The heads of the French and German central banks have said companies and households increasingly believe prices will continue to soar, raising the chances that inflation in the eurozone’s two largest economies will remain uncomfortably high in the coming years.
Businesses and consumers in Germany and France expect inflation to be higher for longer than they did six months ago, according to new research from the Bundesbank and Banque de France, which chiefs Joachim Nagel and François Villeroy de Galhau on Thursday described as “worrying” and “bad news”.
Inflation in the eurozone is now 8.1 per cent, the highest since the introduction of the single currency and more than four times the European Central Bank’s 2 per cent target.
The jump in inflation expectations in the eurozone’s two biggest economies is a challenge for rate-setters at the ECB as it complicates their push to bring price growth back down to that 2 per cent target. When companies expect inflation to stay higher for longer they are more likely to raise prices while workers are more likely to demand higher wages to offset their loss of purchasing power. This risks creating a 1970s-style wage-price spiral that keeps inflation high.
German households, hit hard by food and energy price increases following Russia’s invasion of Ukraine, now expect inflation in the country to average 5.3 per cent over the next five years, according to a Bundesbank survey. Nagel, who became Bundesbank president in January, said at a joint conference with the Banque de France that the survey highlighted the risk of the ECB responding to soaring prices “too little, too late”.
The Banque de France also published data for the first time from a poll of business leaders, which showed that they expect French inflation of 5 per cent a year from now — up from a forecast of 3 per cent at the end of last year.

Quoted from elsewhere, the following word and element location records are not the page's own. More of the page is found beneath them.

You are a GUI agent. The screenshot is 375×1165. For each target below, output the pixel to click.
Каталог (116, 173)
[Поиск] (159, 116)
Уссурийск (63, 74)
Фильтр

Its governor Villeroy de Galhau said the data had “good news” as well as “bad news”, citing the fact that business leaders expected inflation to average “only” 3 per cent in the next three to five years as evidence of the latter.
Companies in Germany expect inflation to average 4.7 per cent over the next five years, up from 3.4 per cent at the start of the year. Nagel said the data was “worrying” as it suggested expectations of future inflation were becoming “less anchored”.
The ECB listed inflation expectations rising above its target and wages rising faster than expected as two of the upside risks for price growth after its meeting two weeks ago, when it announced plans to raise interest rates next month for the first time since 2011. Villeroy said he hoped the ECB’s plan would lower inflation expectations. He also distanced himself from the ECB’s aim of raising rates “gradually”, saying he preferred the word “orderly”.
Inflation expectations in the two biggest eurozone economies are now approaching those in the US, where households expect price growth of 4.8 per cent in three years’ time, up from 3 per cent two years ago, according to a New York Fed survey.
The Federal Reserve, unlike the ECB, has already raised rates aggressively, increasing the federal funds target by 75 basis points to a target range of 1.50 to 1.75 per cent earlier this month. The ECB’s benchmark deposit rate remains at minus 0.5 per cent, though it is likely to rise above zero in September.